Oil prices fell Monday after disappointing data from the US and China complicated the economic outlook, prompting a shift away from riskier assets.
The international oil benchmark Brent oil fell to $92.78 a barrel, after dismal reports from the world’s two leading economies heightened concerns that a slowdown in global growth will hit industrial and consumer demand. US marker West Texas Intermediate fell to $86.82, its lowest level since early February – before Russia invaded Ukraine.
Both indicators trimmed their losses later in the day, with Brent dropping 3.1 percent at $95.10 and WTI coming in at $89.41, down 2.9 percent.
Monday’s measures came after Chinese economic data showed retail sales rose 2.7 percent year-on-year in July, while industrial production was 3.8 percent higher. Economists had forecast larger increases of 5 percent and 4.6 percent, respectively.
Analysts at Goldman Sachs said the data indicated that the recovery in growth since the April and May lockdowns, spurred by the Omicron Covid-19 variant, “stalled and even reversed somewhat in July”.
“This points to still weak domestic demand amid sporadic Covid outbreaks, production cuts in some energy-hungry industries and [the] negative impact of recent risk events in the real estate sector,” she added.
In an effort to boost growth, China’s central bank cut the interest rate on medium-term loans, which it provides one-year loans to the banking system, by 0.1 percentage point to 2.75 percent on Monday.

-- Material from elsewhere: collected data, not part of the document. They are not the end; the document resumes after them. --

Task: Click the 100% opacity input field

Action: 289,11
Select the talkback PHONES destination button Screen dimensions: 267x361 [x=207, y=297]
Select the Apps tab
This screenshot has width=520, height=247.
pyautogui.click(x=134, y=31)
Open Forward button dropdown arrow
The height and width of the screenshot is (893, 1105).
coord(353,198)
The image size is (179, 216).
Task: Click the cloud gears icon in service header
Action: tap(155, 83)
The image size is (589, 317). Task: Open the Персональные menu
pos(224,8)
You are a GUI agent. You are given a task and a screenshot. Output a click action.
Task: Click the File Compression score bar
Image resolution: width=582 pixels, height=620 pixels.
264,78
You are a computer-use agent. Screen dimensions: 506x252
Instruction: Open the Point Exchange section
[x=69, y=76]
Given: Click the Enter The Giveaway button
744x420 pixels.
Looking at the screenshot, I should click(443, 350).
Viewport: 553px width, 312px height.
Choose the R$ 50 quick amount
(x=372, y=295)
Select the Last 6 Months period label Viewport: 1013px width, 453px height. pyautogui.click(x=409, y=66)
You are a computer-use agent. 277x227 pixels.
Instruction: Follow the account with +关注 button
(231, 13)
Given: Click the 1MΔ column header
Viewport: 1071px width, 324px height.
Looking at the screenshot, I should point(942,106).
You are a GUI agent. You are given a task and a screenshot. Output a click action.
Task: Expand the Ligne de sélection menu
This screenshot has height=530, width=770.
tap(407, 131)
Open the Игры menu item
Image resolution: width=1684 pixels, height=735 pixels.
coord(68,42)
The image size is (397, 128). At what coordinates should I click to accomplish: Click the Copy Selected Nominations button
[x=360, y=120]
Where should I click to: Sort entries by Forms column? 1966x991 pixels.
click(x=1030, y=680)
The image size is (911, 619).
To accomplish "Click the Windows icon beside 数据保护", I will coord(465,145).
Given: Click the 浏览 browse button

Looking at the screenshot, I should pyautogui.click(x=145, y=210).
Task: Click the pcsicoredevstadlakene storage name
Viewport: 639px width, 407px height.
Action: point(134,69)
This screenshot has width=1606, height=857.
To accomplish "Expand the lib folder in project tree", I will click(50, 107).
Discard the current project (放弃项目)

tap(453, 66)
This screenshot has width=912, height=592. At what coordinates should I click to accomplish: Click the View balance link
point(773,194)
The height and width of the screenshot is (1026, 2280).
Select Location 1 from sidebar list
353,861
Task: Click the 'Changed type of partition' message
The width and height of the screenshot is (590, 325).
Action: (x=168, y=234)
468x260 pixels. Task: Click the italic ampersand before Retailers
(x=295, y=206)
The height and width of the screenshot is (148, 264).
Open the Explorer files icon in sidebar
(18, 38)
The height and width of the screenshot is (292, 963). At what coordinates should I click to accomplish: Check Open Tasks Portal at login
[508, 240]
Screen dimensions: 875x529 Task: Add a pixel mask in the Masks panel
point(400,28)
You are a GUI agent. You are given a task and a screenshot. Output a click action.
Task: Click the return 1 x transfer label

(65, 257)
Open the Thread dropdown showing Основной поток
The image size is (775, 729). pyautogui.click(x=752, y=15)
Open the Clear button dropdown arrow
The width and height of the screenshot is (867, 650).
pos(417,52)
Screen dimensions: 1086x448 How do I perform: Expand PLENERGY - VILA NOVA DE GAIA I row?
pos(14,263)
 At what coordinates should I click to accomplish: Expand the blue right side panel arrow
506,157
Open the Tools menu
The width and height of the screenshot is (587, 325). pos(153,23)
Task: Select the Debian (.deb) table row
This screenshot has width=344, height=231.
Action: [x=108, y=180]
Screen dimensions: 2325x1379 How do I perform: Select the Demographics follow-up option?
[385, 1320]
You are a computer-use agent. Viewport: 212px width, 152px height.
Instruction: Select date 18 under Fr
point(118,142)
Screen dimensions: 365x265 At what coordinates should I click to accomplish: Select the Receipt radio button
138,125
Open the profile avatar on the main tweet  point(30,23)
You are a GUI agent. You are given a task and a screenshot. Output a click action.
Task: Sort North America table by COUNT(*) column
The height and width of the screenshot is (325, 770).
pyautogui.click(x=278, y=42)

“Oil markets struggle to take a break as weak macro data continues to put downward pressure on [them]Oilytics analysts said, noting that the “scary” Chinese data came after poor consumer confidence data in Europe last week.
Traders will also closely monitor talks on reviving the Iran nuclear deal, while Tehran considers a new EU proposal to restart talks. Any progress in lifting sanctions on Iranian exports could boost crude oil markets.
“Oil prices can swing wider than a pendulum when it comes to Iran’s perpetual nuclear talks,” said Tamas Varga of PVM Oil Associates.
Data from the US added to the gloomy feeling about the global growth outlook on Monday. A New York Federal Reserve survey of manufacturers recorded minus 31.3 for August from 11.1 the previous month. Economists consulted by Reuters had predicted a position of 5. The unexpected slump in the Empire State meter marked the index’s second-largest monthly drop on record.
On Wall Street, US stocks saw moderate gains after starting the session lower. The S&P 500 ended the day up 0.4 percent, while the tech-heavy Nasdaq Composite rose 0.6 percent. The broad-based S&P posted its fourth straight week of gains last week.
In bond markets, the yield on the 10-year US Treasury fell 0.05 percentage point to 2.8 percent as the price of the reference instrument rose. US government debt is typically seen as a refuge in times of economic stress.
Market participants will examine the minutes of the Federal Open Market Committee’s latest monetary policy meeting on Wednesday to find clues about the central bank’s tightening plans.
The dollar gained 0.8 percent against a basket of six leading currencies on Monday. In Europe, the regional stock index Stoxx 600 closed 0.3 percent higher. Chinese stocks fell, with the CSI 300 meters of Shanghai and Shenzhen-listed stocks closing 0.1 percent and the Hang Seng index in Hong Kong falling 0.7 percent.